Bets on RBA rate cuts growing
The RBA's Governor Lowe testified this morning to the Australian Parliament and expressed surprise at the AUD's reaction to the coal unloading ban at the Chinese port of Dalian. I'm surprised he was surprised. I'm also surprised to see how many people are now rushing to predict rate cuts from the RBA, with one well known Aussie pundit now calling 2 cuts.
I make these comments from the relatively steady position we have been viewing Australia from for some time. Way back last year, we took a more dovish line than the consensus, which was firmly looking for eventual hikes. We felt the risk back then was two-way. Governor Lowe now does too. But the market seems to be rushing headlong into predicting cuts, in spite of the very strong labour market data yesterday.
Lowe himself this morning suggested that there was nothing particularly alarming going on in the property sector. We concur. And although late to the two-way-risk party, his comment that the outlook is not bad, but the risks are up, remains firmly in the neutral camp. Others may rush to call the next move as a cut, but if its still years off, isn't the right message that the next move is no move? Isn't being early almost as bad as being wrong? We won't be joining the herd just yet.
More positive noises on trade - no response from USD
The rule of thumb that positive trade news in the trade dispute between the US and China will result in a weaker USD, appears not to be working anymore. However, I think the rule of thumb is still working, it's just that none of this is really news anymore. The market seems to have come around to the idea that there will be a deal of sorts. China's commitment to take on another $30bn of agricultural goods is as welcome as it was entirely predictable. No doubt we will hear something similar on LNG in the coming days. Then machinery. All things China needs. This is not a breakthrough, it is self-interest at work.
Likewise, the apparent olive branch offered by President Trump over Chinese tech suppliers shows that the US president also recognizes the value in a positive announcement on the trade war. This is all good, it supports (rather than drives higher) risk assets. The risk is now all on the downside in case the prospects of a deal flounder. That would put the USD back on a strengthening tack,
Bullard says Fed went too far in December
Its always interesting to report on St Louis Fed President, James Bullard. For me, although I don't always share his view on rates, I find him one of the most thoughtful of FOMC members, and also prepared to challenge the orthodox view. He argued against the December hike, saying that this was too far. And he is now reported as saying that he thinks the Fed's normalization is done. We wrote yesterday that this was a risk to our house forecast of one more rate hike this year. I still think the house forecast is right. But don't dismiss Bullard.
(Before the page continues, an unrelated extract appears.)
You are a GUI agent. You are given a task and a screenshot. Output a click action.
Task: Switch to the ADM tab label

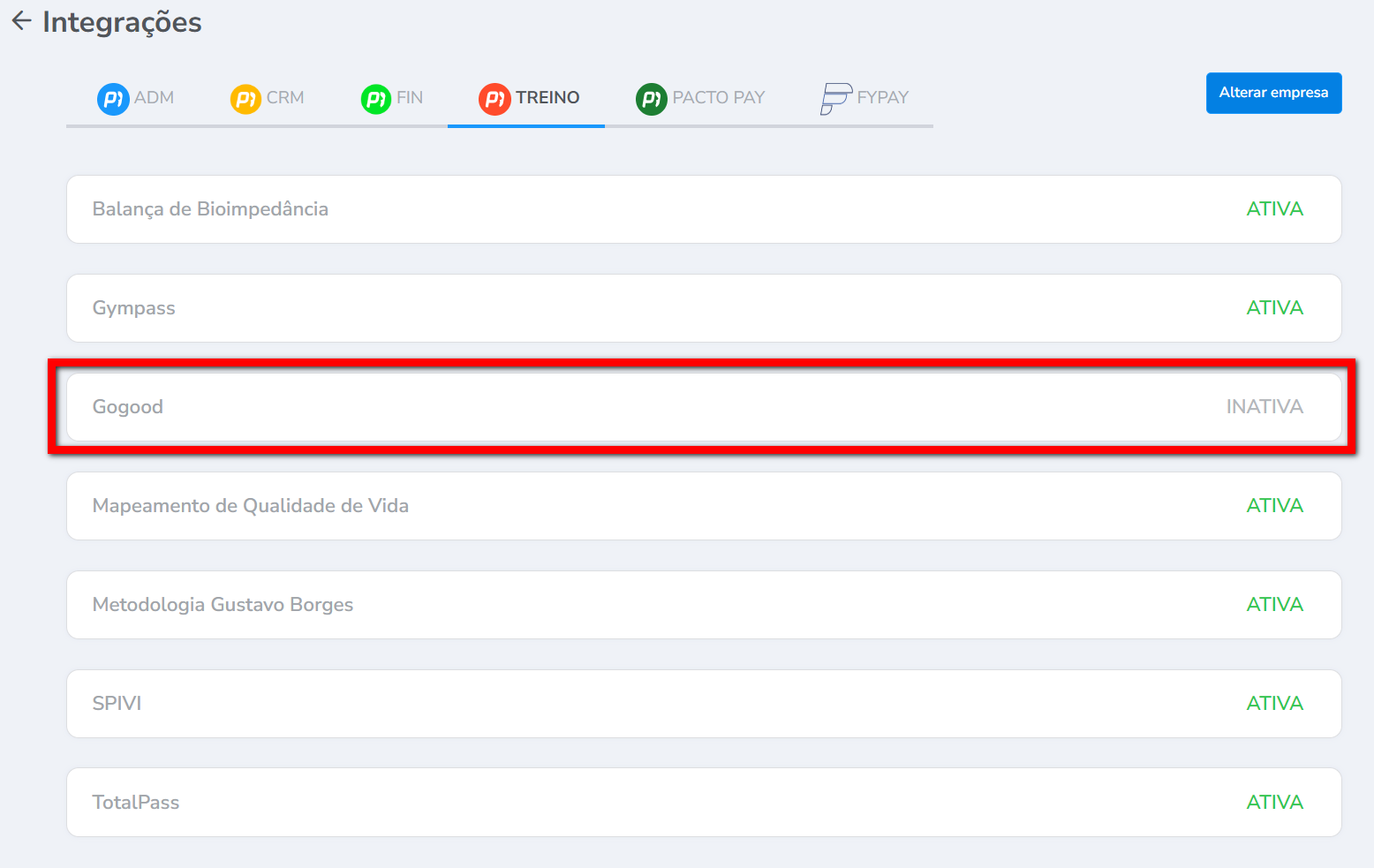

He is no crank. And the market seems to agree, with Fed funds futures showing a small, but perceptible downward slope over the coming years.
Like the trade story though, this dovishness seems to be fully priced in with little room for more. Another reason to be wary of any news that challenges that view.
Asia Day ahead
Japan's CPI for January is already out, and bang in line with expectations, staying at 0.2%YoY, and 0.8% ex-fresh food. The ex food and energy measure lifted slightly to 0.4% from 0.3%. This is insignificant and irrelevant for the Bank of Japan.
And from Prakash Sakpal:
Released yesterday, the minutes of the Reserve Bank of India’s policy meeting held in early February, reinforced growth worries in support of the decision to cut policy interest rates by 25 basis points at that meeting. The decision wasn’t unanimous though, as two of the policy committee members who voted for on-hold rates cited risks from a surge in fiscal spending, oil prices, already high non-food inflation, and rising household inflation expectations. And Governor Das, who voted to cut, favoured more policy accommodation to growth. That said, we believe the latest cut was the last this year.
Malaysia releases January CPI data. Inflation hasn’t been a problem since the GST removal in June last year and it’s unlikely to be one at least until the middle of this year. Thailand reports trade data for January with our forecast of steeper fall in exports swinging the trade balance to a deficit from a surplus in December.